В этом году мне особенно повезло по службе. Однажды после ученья командир полка сказал мне, что Великий Князь остался доволен рассыпной атакой 2-го эскадрона, которую он случайно видел. Оказалось, что в этот день я заменял командира эскадрона. В другой раз за важное донесение из разъезда я получил благодарность в приказе по дивизии. Наконец, в том же году я выиграл барьерную скачку в Красном Селе в Высочайшем присутствии.

Последнее было для меня совершенно неожиданно и поэтому, вероятно, так хорошо сохранилось в моей памяти. Было это так.

Перед скачками был двухдневный манёвр, на котором нашим отрядом командовал уланский командир Орлов. От нашего полка я был послан к нему с дежурным разъездом. Было это поздно вечером. Орлов сидел в чухонской избе и в ожидании донесений пил коньяк и слушал песенников. Высокий, стройный, красивый, по-гусарски носивший свою смятую фуражку набок - он был олицетворением отваги и лихости.

До получения Улан он служил в Гусарах Его Величества в те дни, когда Государь в бытность свою Наследником Престола отбывал там свой ценз[1]. Орлов никуда не выезжал из полка, а стремился упростить свой образ жизни до солдатского состояния, даже наружно уподобляя себя нижним чинам: вместо «да» говорил «так точно», вместо «хорошо» говорил «слушаюсь». И всё в таком духе. Будучи сам простым и безхитростным, Государь привязался к нему и стал ему другом. Естественно, что вступив на престол, он его не забыл. А Орлов, получив Улан Ея Величества, стал лично известен их шефу - Императрице Александре Федоровне. Государыня всё еще чувствовала себя иностранкой в России и редко к кому из русских питала доверие. Но если кто входил в это доверие, то такому человеку не было предела ее милостей. Орлов стал одним из них. Это обстоятельство не преминуло породить зависть к нему. Всякий его шаг, всякий минимальный промах замечались и вызывали злую критику: «Вот он, хваленый Орлов, говорили кругом, он просто ловкий царедворец, поэтому ему всё и сходит». Он не был богат и, как говорили, не был счастлив в семейной жизни. Всего себя он продолжал посвящать службе, и в обществе встретить его было нельзя. Скоротечная чахотка унесла Орлова в молодых годах.

**Строки данных**
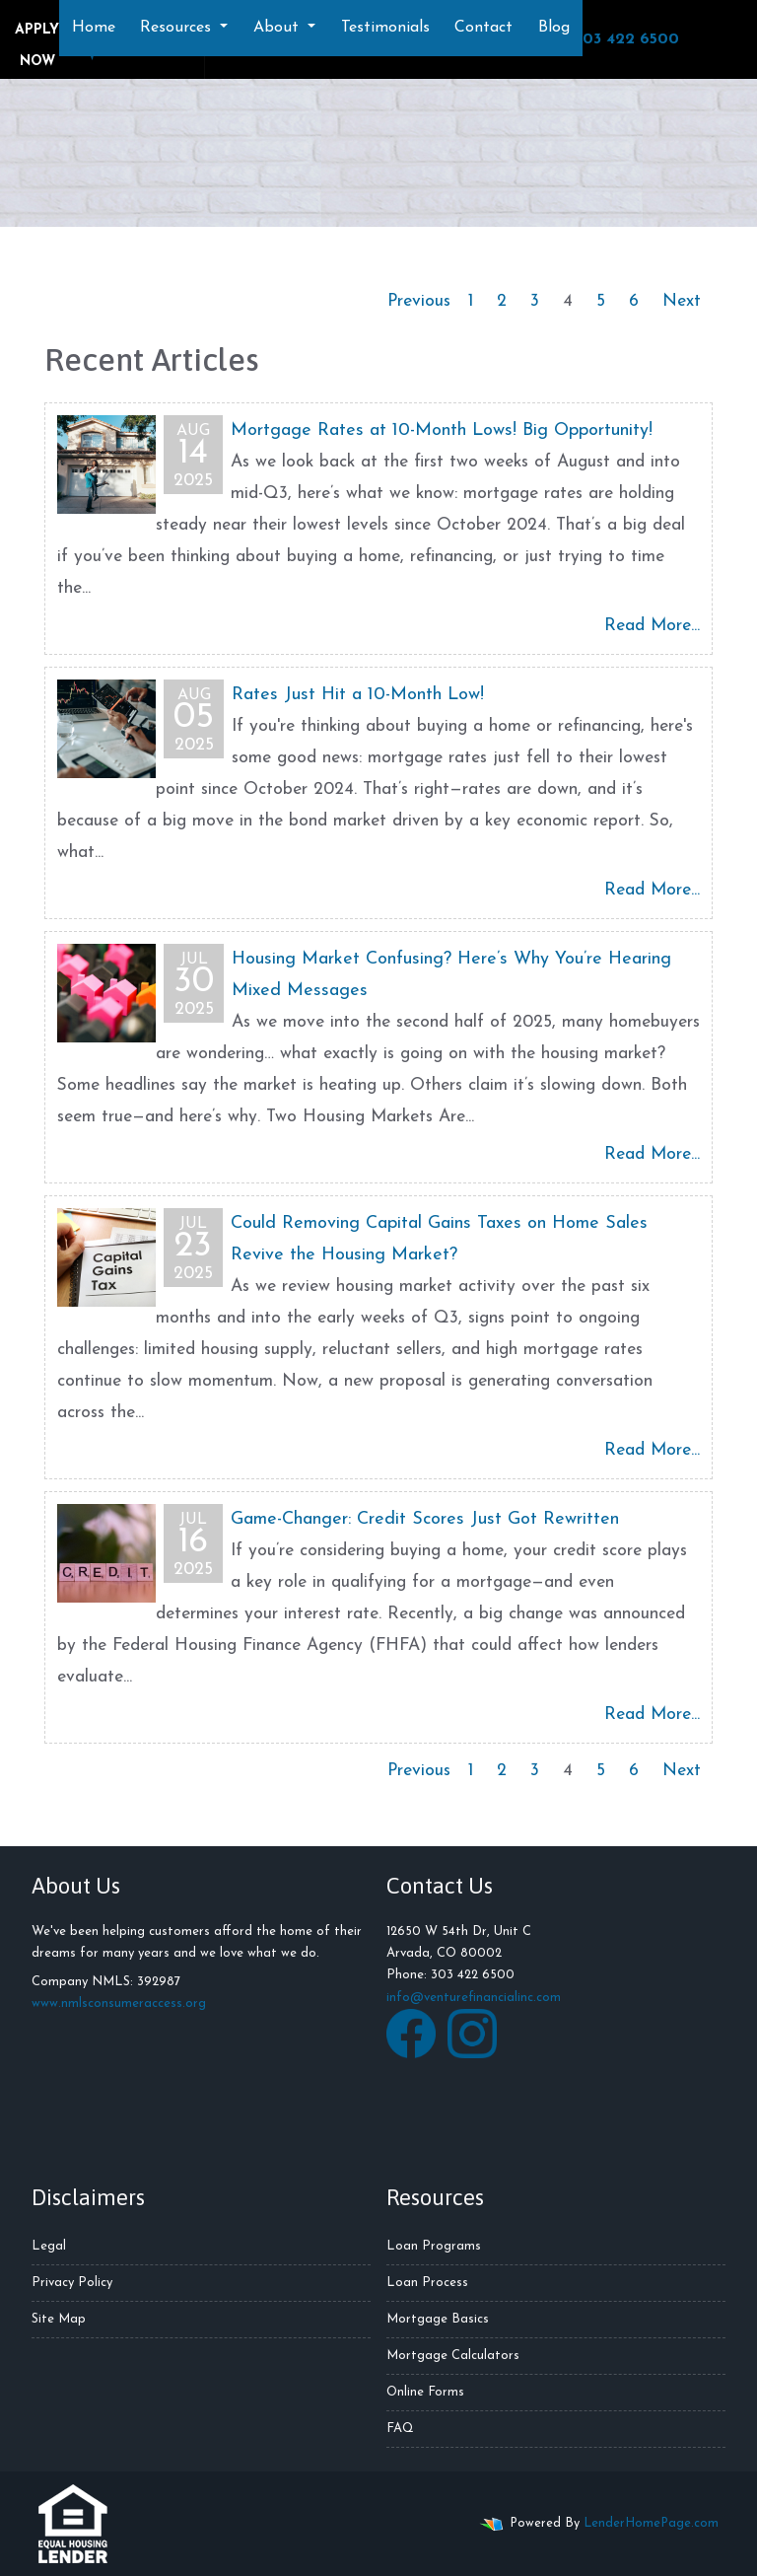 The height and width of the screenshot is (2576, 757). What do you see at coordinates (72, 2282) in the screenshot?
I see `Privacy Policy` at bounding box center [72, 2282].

...

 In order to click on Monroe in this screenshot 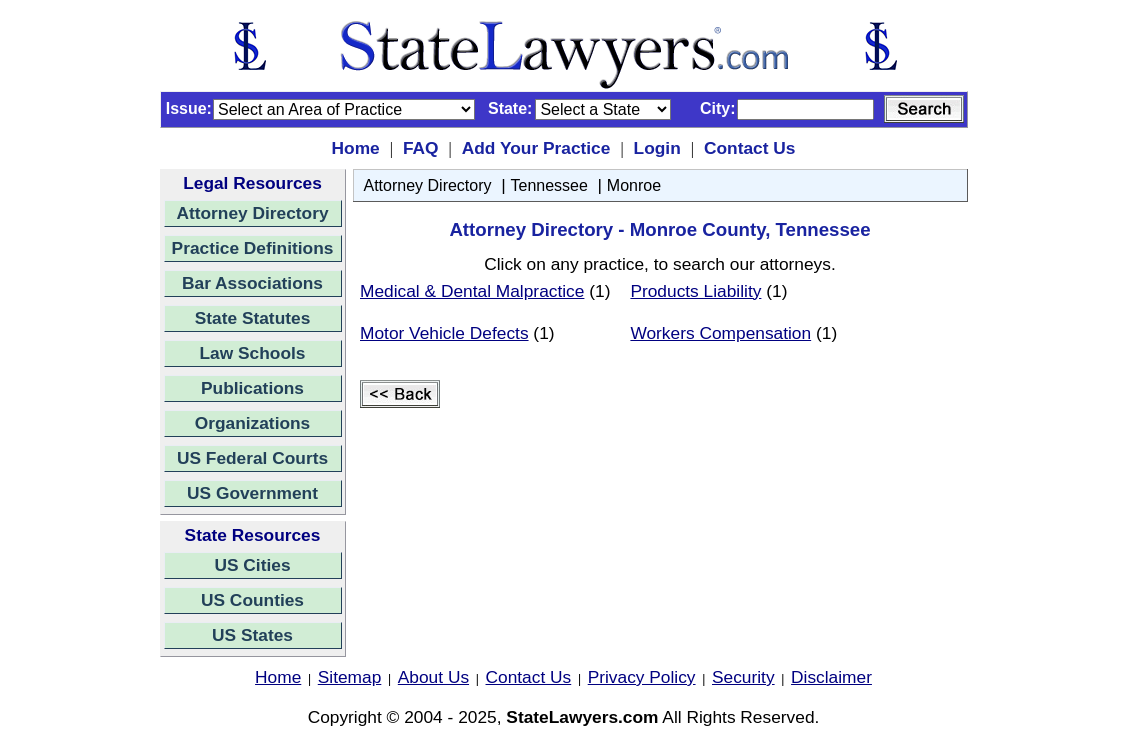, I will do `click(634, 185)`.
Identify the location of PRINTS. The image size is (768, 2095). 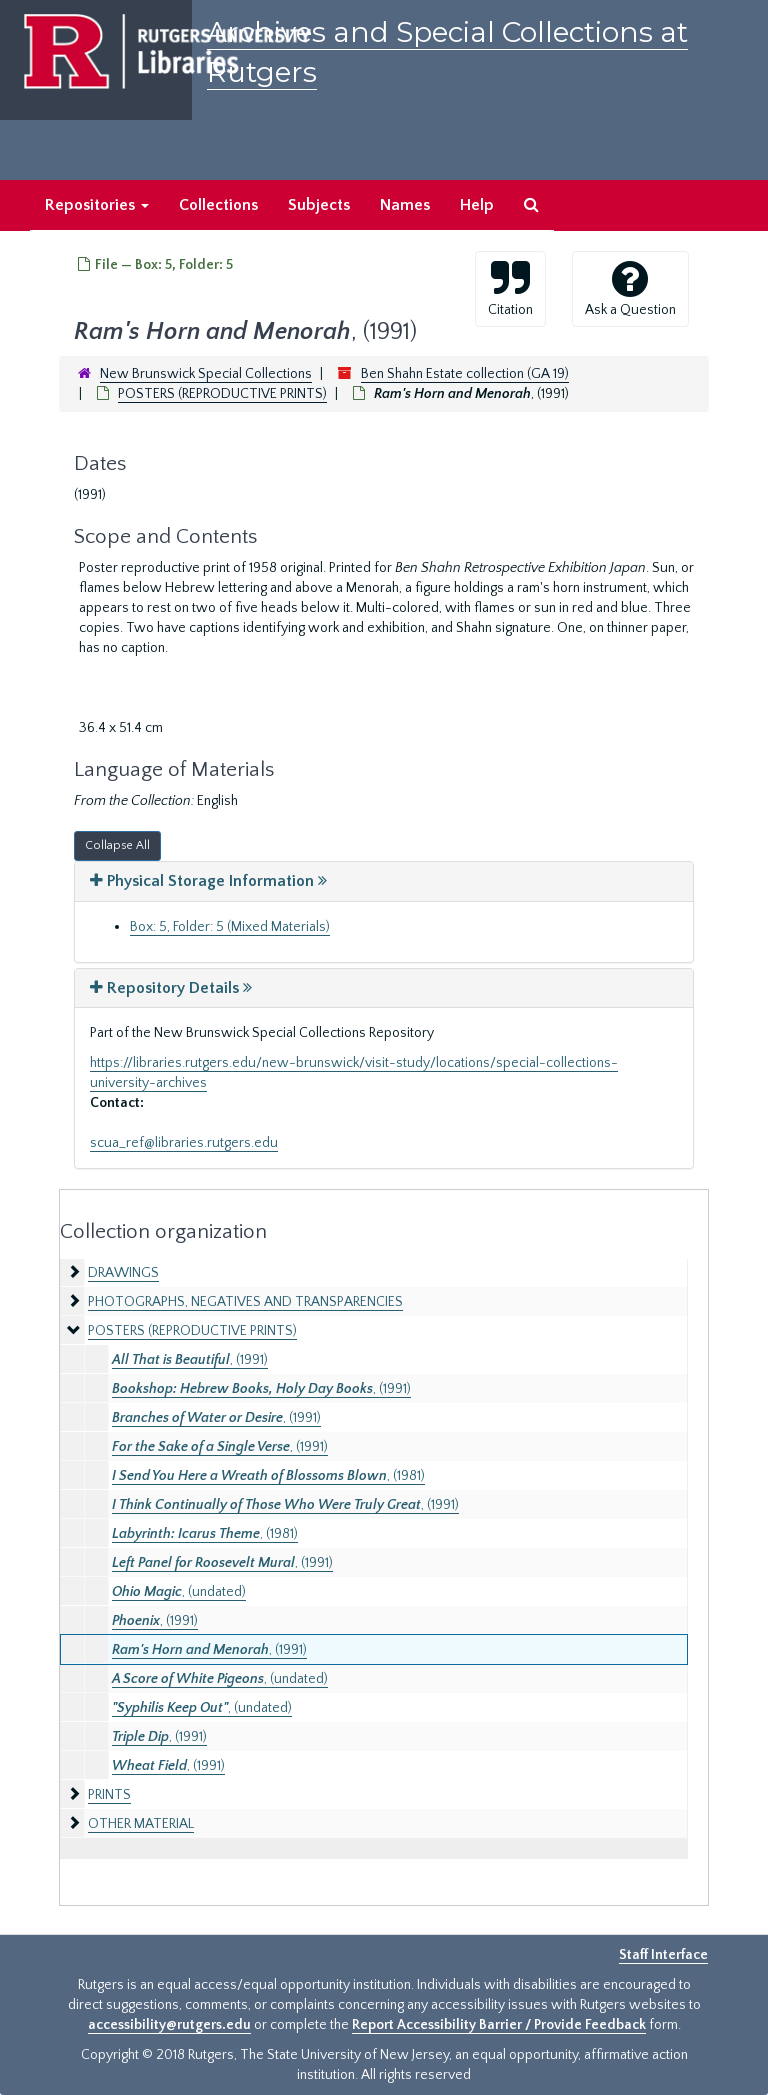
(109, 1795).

**Задание 1**
Пожалуйста, ответьте на вопросы по отрывку:
(a) Кто командовал отрядом на двухдневном манёвре перед скачками?
(b) В каком полку служил Орлов до получения Улан?
(c) Что унесло Орлова в молодых годах?
**Задание 2**
Выпишите из отрывка дословно фрагмент, начиная со слов «Последнее было для» и далее до слов «отваги и лихости.».
**Задание 3**
Продолжите отрывок об Орлове с того места, где он заканчивается.
Строки здесь никакой роли не играют.

**Ответ 1**
(a) Уланский командир Орлов.
(b) В Гусарах Его Величества.
(c) Скоротечная чахотка.

**Ответ 2**
Последнее было для меня совершенно неожиданно и поэтому, вероятно, так хорошо сохранилось в моей памяти. Было это так.

Перед скачками был двухдневный манёвр, на котором нашим отрядом командовал уланский командир Орлов. От нашего полка я был послан к нему с дежурным разъездом. Было это поздно вечером. Орлов сидел в чухонской избе и в ожидании донесений пил коньяк и слушал песенников. Высокий, стройный, красивый, по-гусарски носивший свою смятую фуражку набок - он был олицетворением отваги и лихости.

**Ответ 3**
Вот этот-то Орлов и загулял тогда в чухонской избе под Красным Селом со своими уланами, слушая песенников. Уланы пели те же песни, что и мы, но манера петь их была другая. Мне всегда казалось, что она была вычурна и менее мужественна. Сама гулянка у них называлась «бал», что тоже звучало натёртым паркетом и ажурным кружевом. Но всё это была мелочь. В основе близкая родственность полков сказывалась во всём, и я никогда не чувствовал себя чужим у улан.

Орлов сидел напротив меня, запел:

- Конно-Гренадёрик, что не весел,
Что головушку повесил?

Песенники подхватили:

Жаль мне гренадера,
Жаль мне, жаль его.
Истоптала черевички,
Ходючи до него.

Я встал и сказал единственную допустимую моему корнетскому чину речь: «За здоровье Улан Ея Величества и их командира!» Беседа оживилась. Внимание сосредоточилось на мне. Но молодой «корнетик», как звал меня Орлов, был уже стреляной птицей, и повалить его рюмкой-другой было трудно.

Сидели до утра. Наконец пришло жданное донесение. Дараган развернул карту. Коньяк отошел в сторону, и песенники были отпущены. Орлов подозвал меня, дал мне задачу, и, простившись с хозяевами, я выехал по указанному мне направлению, мечтая как можно скорее по окончании маневра добраться до постели.

Когда же, наконец, добрался до Дмитриева, меня встретил у моей избы Ершов, у которого была рука на перевязи. Это был один из его очередных вывихов, которые случались часто как следствие безконечных падений с лошади и с лошадью.

- Хорошо, что я дождался тебя. Ты должен сейчас ехать на скачки и заменить меня. Я записан на трехвёрстную скачку, но проклятое плечо выскочило опять и приходится просить тебя.

- Вряд ли могу помочь. Всю ночь не спал, - попробовал я отказаться.

- Если ты не поедешь, то наш полк в этом году не будет представлен совсем.

Против этого аргумента возражать было нельзя. Ради полка надо было напрячь все усилия. Вымыл физиономию, надел чистый китель и погнал кучера на двуколке на скачки. И только успел подбежать к конюшне по приезде, как пришел приказ выезжать на старт. Стартовал Орлов.

- А, корнетик. Вот это я люблю, - вскричал он, увидав меня, - теперь надо выиграть эту скачку.

Признаюсь, что я в этом далеко не был уверен, а молил Бога, чтобы только не оскандалиться и усидеть.

Всех участников было четверо: улан Поляков, гусар Трубников, драгун Языков и я. Со старта, как всегда, мы пошли вместе, но на каждом барьере я выигрывал по крайней мере корпус. Конь мой, которого я раньше никогда не видел, нес меня, и у финиша я оказался настолько впереди всех, что на снимке, который мне потом принес придворный фотограф Оцуп, я был виден только один.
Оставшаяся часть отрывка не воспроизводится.